The school education of what a healthy relationship looked like fit into the heteronormative scope. Man/woman. No variation. No examples of anything else. Many of my own peers recount similar experiences.

In all fairness, many of the frameworks delivered can be applied broadly. Communication is important, respect each other etc. However, when every example is restricted to monogamous man/woman relationships, any other dynamic begins to seem ‘wrong’. Understandably there will never be an example of every single relationship combination that has ever, or will ever exist. But a little inclusion can go a long way.

Different relationships require different things. For example friends-with-benefits will be different from a boyfriend/boyfriend one. Each relationship is unique, and all parties involved contribute to the wants, needs and dynamics.

As I’ve already said, one of the most important components of any relationship is communication. Talk it out, figure out what everyone wants from the relationship. Does the relationship include sexual activity or not. Maybe two people who’re in a girlfriend/ girlfriend partnership have been in a serious exclusive romantic relationship, and they decide that they would like to open the relationship sexually.
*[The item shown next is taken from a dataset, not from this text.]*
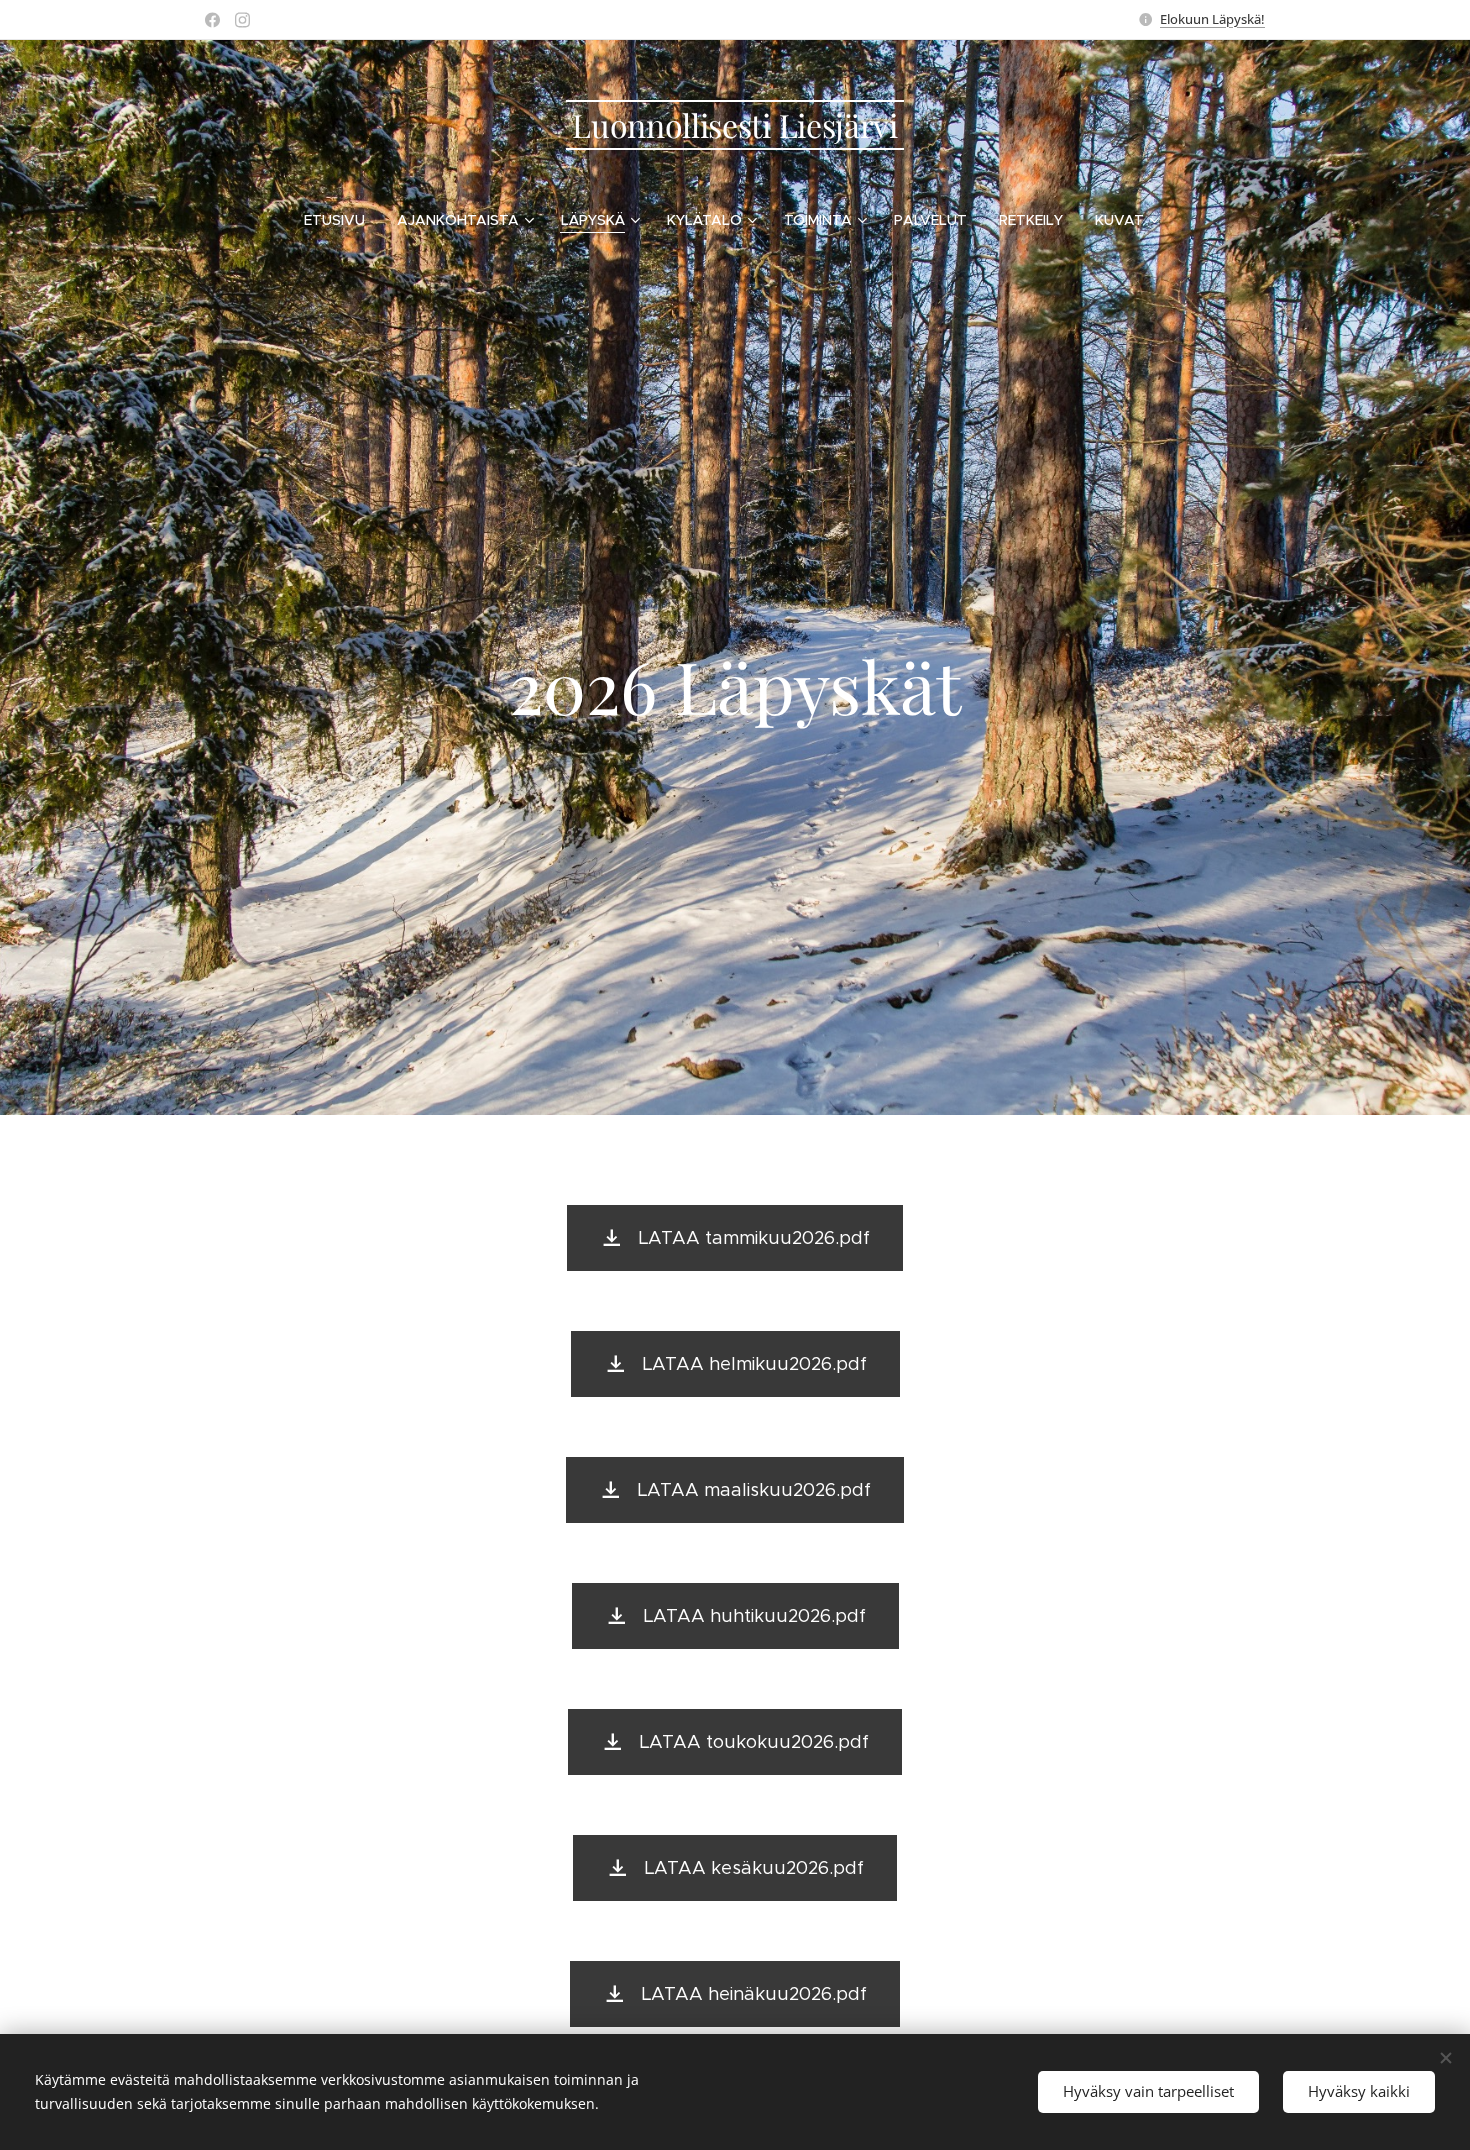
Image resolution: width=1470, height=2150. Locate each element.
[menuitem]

New agreements would have to be formed, what limitations would be in place (if any), and how they feel about the new dynamic. Keep talking! It isn’t about a one off talk, and then all is sorted. People change, situations change.
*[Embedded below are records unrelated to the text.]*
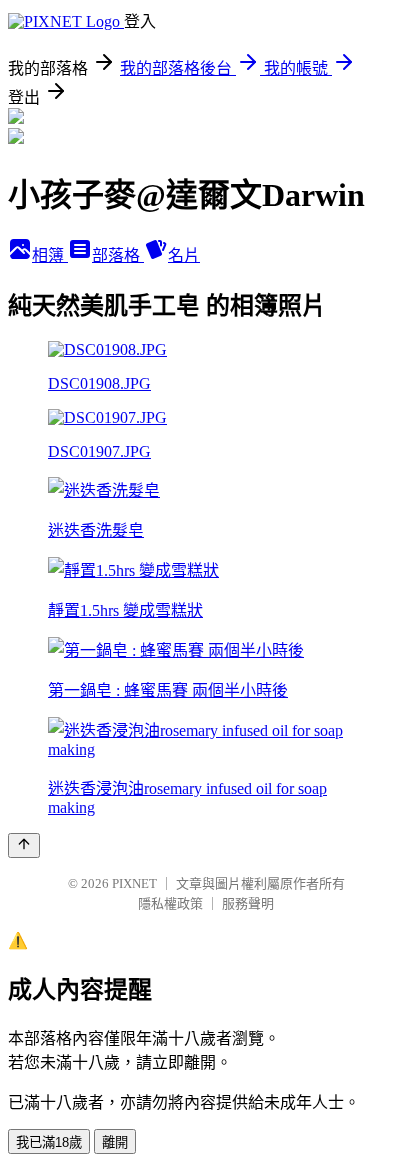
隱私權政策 (170, 903)
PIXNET (134, 883)
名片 (184, 255)
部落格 (118, 255)
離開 (115, 1142)
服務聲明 (248, 903)
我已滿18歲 (49, 1142)
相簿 (50, 255)
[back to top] (24, 845)
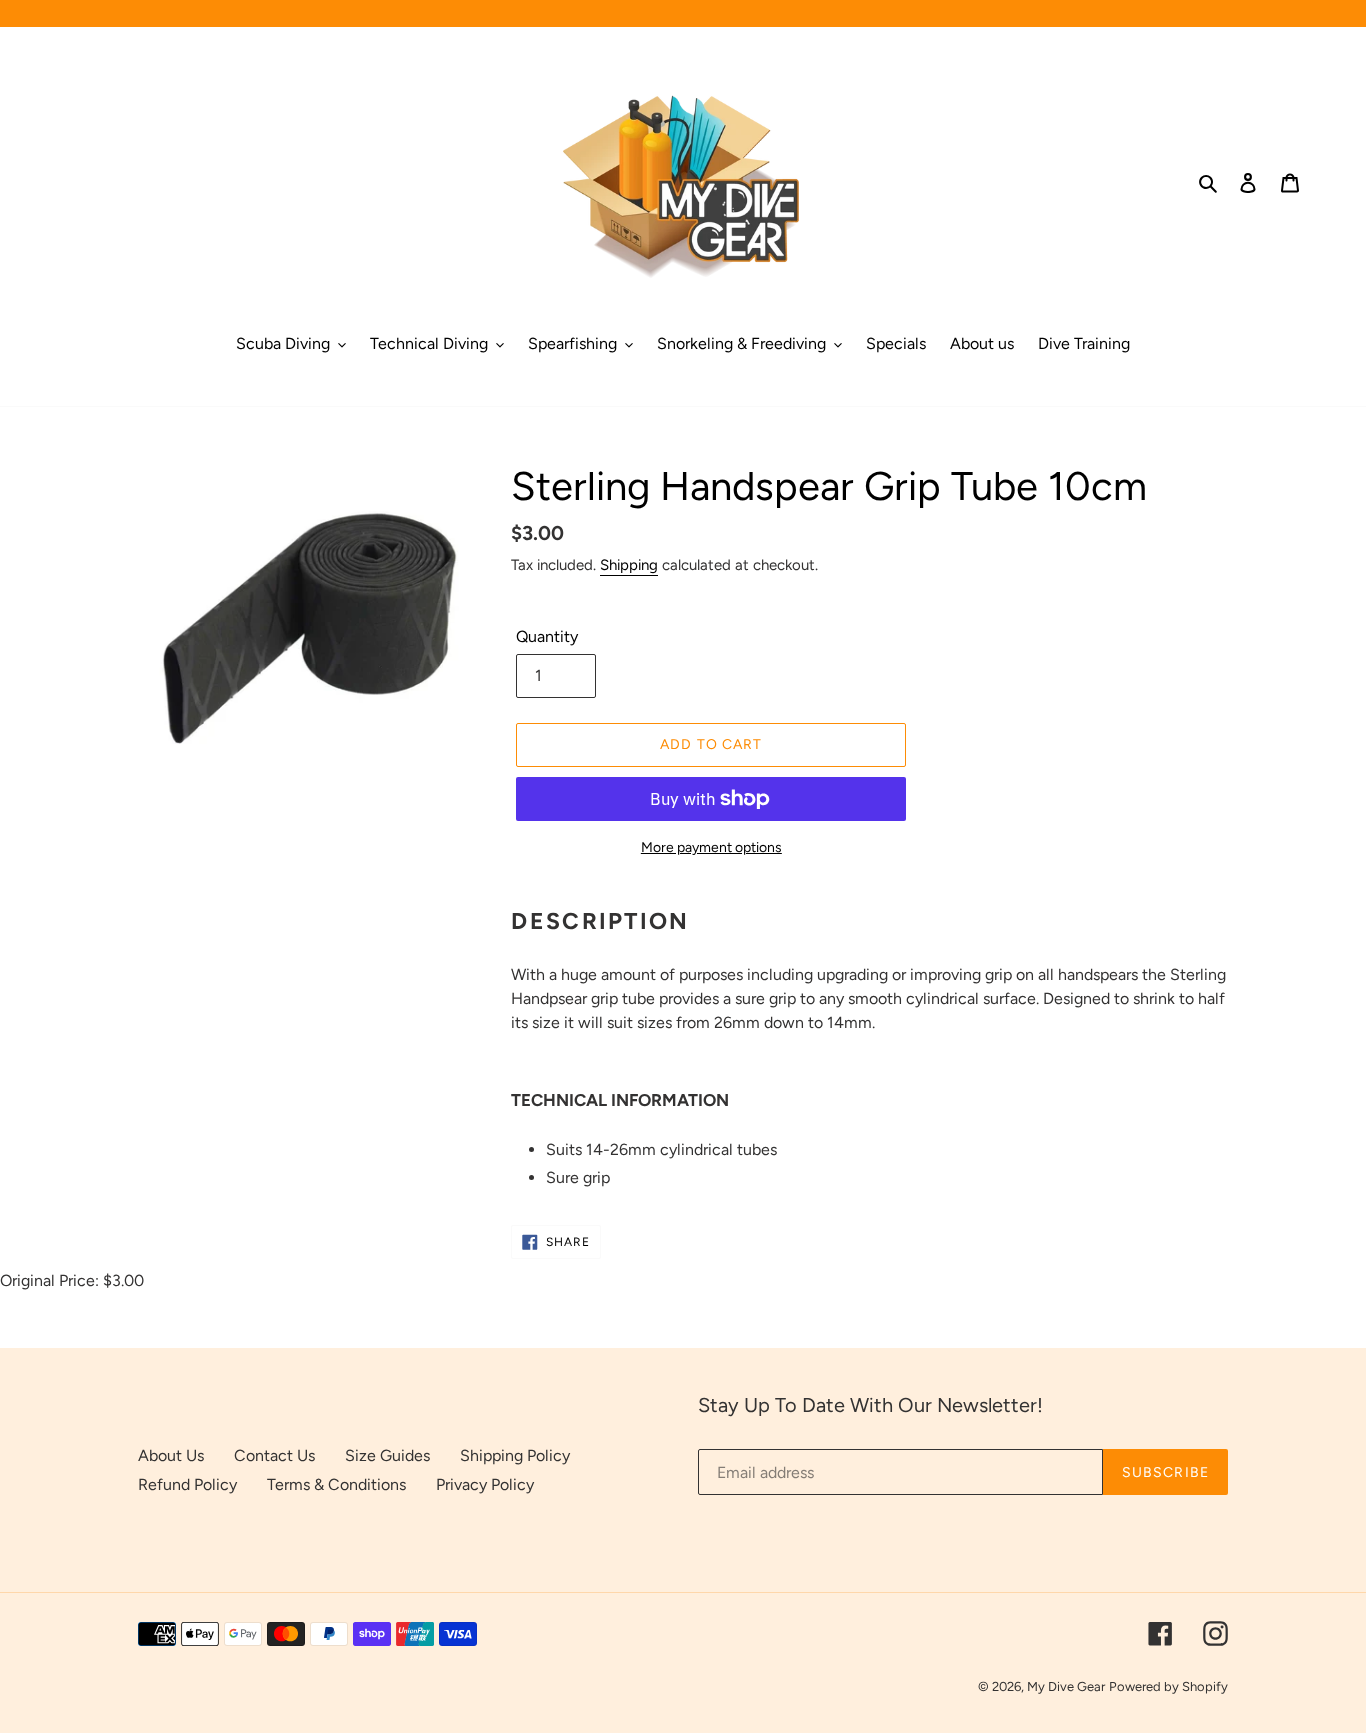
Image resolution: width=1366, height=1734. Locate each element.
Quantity (547, 636)
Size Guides (387, 1455)
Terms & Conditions (336, 1484)
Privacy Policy (485, 1484)
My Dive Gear (1066, 1686)
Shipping (629, 565)
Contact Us (274, 1455)
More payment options (711, 847)
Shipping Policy (515, 1455)
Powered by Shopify (1168, 1686)
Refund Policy (187, 1484)
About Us (171, 1455)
Respect is another important element. A healthy relationship has respect for the people involved – including yourself! If your partner asks to be referred to in particular gender/identity or role word such as man, woman, femme, top, bottom etc. doing so is respectful to them. Correct pronouns and names are a sign of recognition and respect for your partner’s identity.
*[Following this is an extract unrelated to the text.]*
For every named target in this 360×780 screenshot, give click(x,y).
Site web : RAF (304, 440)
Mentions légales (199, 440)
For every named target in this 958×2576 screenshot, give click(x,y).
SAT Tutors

This ties into communication; if there is respect for each other, then there is that safety and willingness to listen to what needs to be said. And within all of this, be honest with yourself and your partner/s. Mind reading is really difficult/impossible! Saying everything is fine, and meaning something else sends mixed messages.

If a polyamorous relationship is agreed on, and one partner begins to feel jealous of another, they need to be honest with themselves and identify it, then communicate it with their partners. It can be hard, but with time and effort, all of these can contribute to a healthy relationship. has some great information about healthy relationships.

The Freedom Centre is holding its Epic Retreat this month, and within it I have the exciting opportunity to present a healthy relationships workshop, with a focus on all relationships. Inclusions of many different relationships will be presented (sexual, non-sexual, monogamous, non-monogamous, heterosexual, homosexual etc.) and discussions about what makes a healthy relationship with these examples will hopefully allow a representation outside of the heteronormative, and create material that is relatable to more people.

Let’s hope that more schools will get on board in providing an inclusive approach to relationship education, and education in general.